*** Passage

Mind The Seasonal Maladjustments And Other Statistical Shennanigans—Investment Risk These Days Includes The Census Bureau

When I started in this business more than twenty years ago, I fully expected to be a profession investor in the purest sense of the term. I envisioned spending my days tearing apart corporate financials, especially balance sheets, and matching them to common sense expectations of new products and imaginative advances. It was the 1990’s, after all, and everything seemed new even if it was all suddenly devoid of healthy skepticism. That was investing as almost everybody understood it.

The dot-com bubble was a radical awakening. For me, I began an intellectual deviation sometime before even if I wasn’t nearly experienced (or smart) enough to anticipate what was coming. Inside certain companies’ balance sheets (financial) and among various data components I ran across details like “repurchase agreements”, “eurodollar deposits”, and “securities lending.” All those pointed in a very different direction than the orthodox training they give you in school; classes that make no mention (or very little) of any of those things and certainly not in a context where they make sense.

I am not an economist nor have I ever been. I have been a portfolio manager first and foremost but with a specialty in research. It is the interest in research that demanded figuring out more than what the narrow views of the orthodox world would tell me. The dot-com bust was the catalyst, and ever since then I have been moving further and further away from being an “investor” and more and more toward redefining the world in such a way that it actually makes sense. To the orthodoxy, the dot-com bubble was an anomaly, something that never really made sense so it just isn’t discussed except to find new ways to dismiss it (and each bubble so far thereafter).

Rather than spend my days contemplating stock picks or relative values as any purely investing professional, I am left to plumb the depths of long dated multi-currency swaptions and how they find their way through Tokyo to China and back again, and all through and around what is supposed to be the dollar. Fortunately, I have partners here at AIP who still try to be investors in the conventional sense so that I can be left to try to figure out the risks of undertaking that effort. Systemic risk as I understand it is a monetary regime unlike anything seen before, and one that is perpetually denied by those who aren’t supposed to deny any monetary observations, so that they can continue to wholly influence what the mainstream itself can and can’t deny.

The consequences of this divergence aren’t strictly asset bubbles, and thus the risks to investing aren’t strictly monetary. There is always a fundamental background baseline to it, even if, as my colleague Joe Calhoun (rightly) points out again and again and again, there is no law or expectation that markets and the economy have to align in at least the short run. The eurodollar system, then, has delivered investors both monetary problems and economic.

******
*** Dataset extract

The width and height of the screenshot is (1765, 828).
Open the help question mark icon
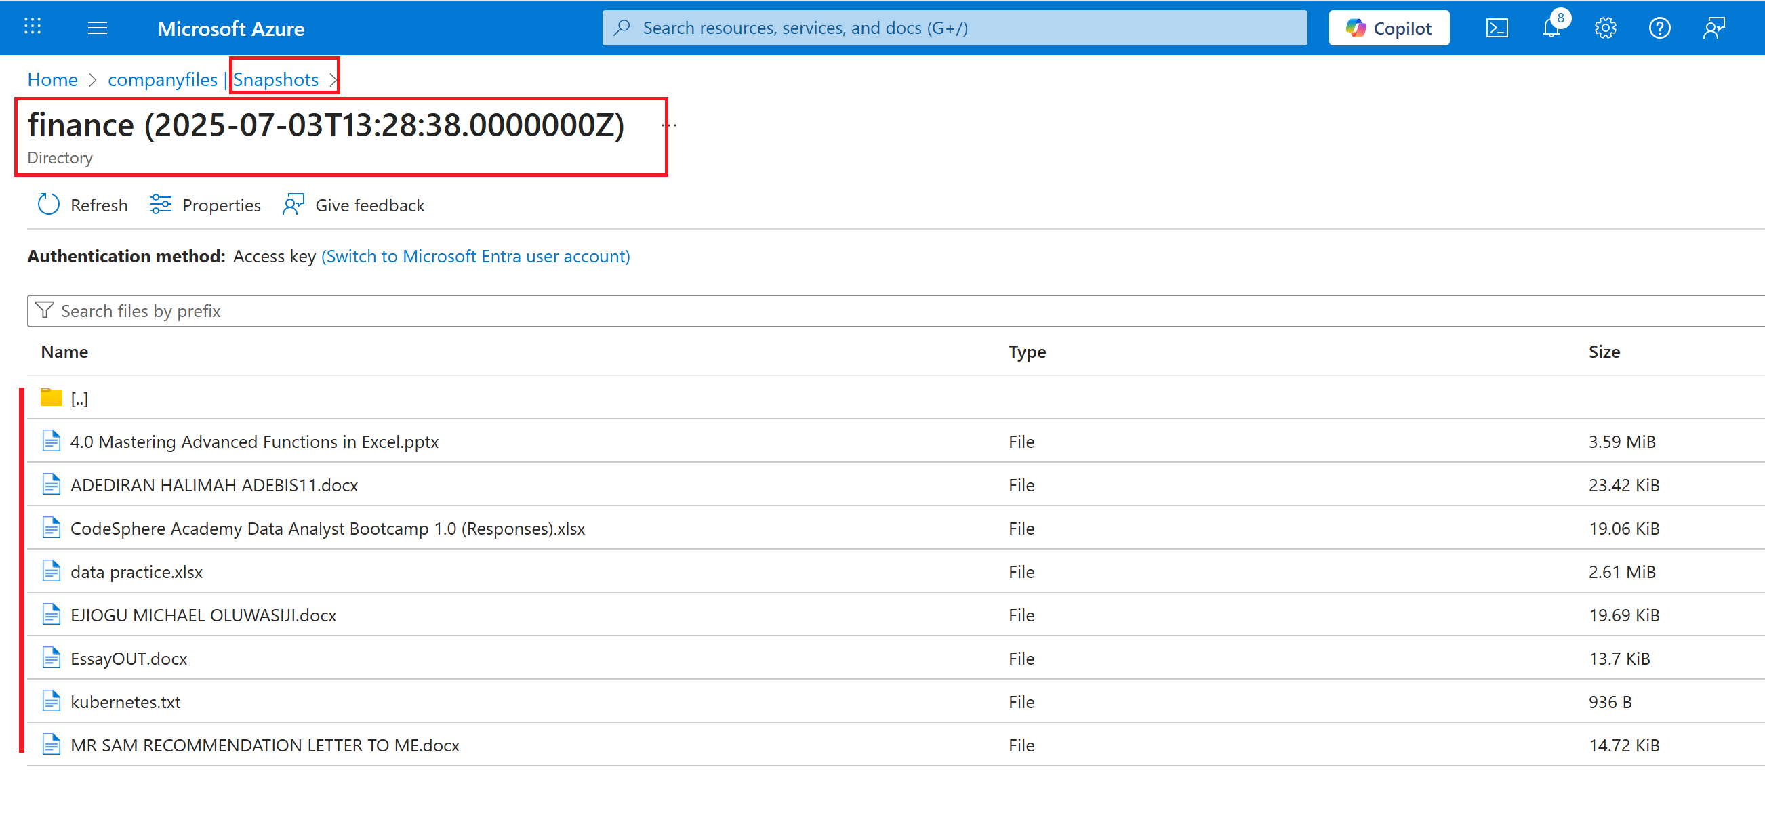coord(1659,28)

******
*** Dataset extract

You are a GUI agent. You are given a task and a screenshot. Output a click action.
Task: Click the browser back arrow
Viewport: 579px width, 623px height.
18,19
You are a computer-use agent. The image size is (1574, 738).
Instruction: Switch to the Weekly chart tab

******

### Task list
1. Using the essay on investment risk, decide whether each statement agrees with it. Answer yes or no for each, and quote the deciding words of the essay exactly. (a) The author describes himself as an economist. (b) The author started in the business more than twenty years ago. (c) The author's colleague Joe Calhoun holds that markets and the economy must align in the short run.
2. Transcribe word for word the part of the essay on investment risk starting with "Mind The Seasonal" and going on through "everybody understood it.".
3. Resume the essay on investment risk and the Census Bureau at the point where it stops.
The records play no part in this work.

### Results of the tasks
1.
(a) No: "I am not an economist nor have I ever been."
(b) Yes: "When I started in this business more than twenty years ago"
(c) No: "there is no law or expectation that markets and the economy have to align in at least the short run."

2.
Mind The Seasonal Maladjustments And Other Statistical Shennanigans—Investment Risk These Days Includes The Census Bureau

When I started in this business more than twenty years ago, I fully expected to be a profession investor in the purest sense of the term. I envisioned spending my days tearing apart corporate financials, especially balance sheets, and matching them to common sense expectations of new products and imaginative advances. It was the 1990’s, after all, and everything seemed new even if it was all suddenly devoid of healthy skepticism. That was investing as almost everybody understood it.

3.
Recognizing a radically different worldview invites more comprehensive skepticism right down to the very root, especially where certain areas or factors don’t agree or corroborate. If it doesn’t make sense, there is no longer any room to simply dismiss or ignore it; complete investigation is not optional. Unfortunately, there has been no shortage of questionable narratives, accounts, or even statistics. The basic construction of each economic data point is immediately under suspicion based on nothing more than the fact that the world of the eurodollar is wholly unlike the world in which these statistics were developed. It is the inherent weakness of any stochastically-based regime, as it assumes right from the start that the future will look like the past. The eurodollar was a “tail event” to these probability distributions, one that permanently altered almost everything.

When the Census Bureau declares, as it did yesterday, that new orders for durable goods (minus transportation goods) to be produced in the United States in April 2016 totaled $148.877 billion, the media reports it as if that were the actual amount of new orders. In reality, we don’t really know what has happened in April 2016; the media simply assumes that all the statistical processes that were used to come up with that figure were accurate in parts and in whole – that it is an assumption is never relayed.

At the start, durable goods “new orders” aren’t even a major emphasis on the M3 surveys; it is computed backwards by adjusting the month’s total in shipments by the change in backlog. Only some companies in the survey panel report a separate “new orders” category, which the Census Bureau uses for “data editing.” That is where all these numbers come from, a sampled panel subset of the entire manufacturing universe.

Thus, the $148.877 billion seasonally-adjusted is actually derived via the ARIMA X-13 SEATS algorithm from $150.134 billion in “unadjusted” durable goods new orders. From time to time these seasonal adjustments cause some minor stir and garner a little attention, but there is none at all paid to the fact that the “unadjusted” data itself is inappropriately classified that way. The term only applies with respect to seasonality; apart from it being one step prior to the ARIMA X-i, there are a whole lot of adjustments that take place to come up with the $150.134 billion.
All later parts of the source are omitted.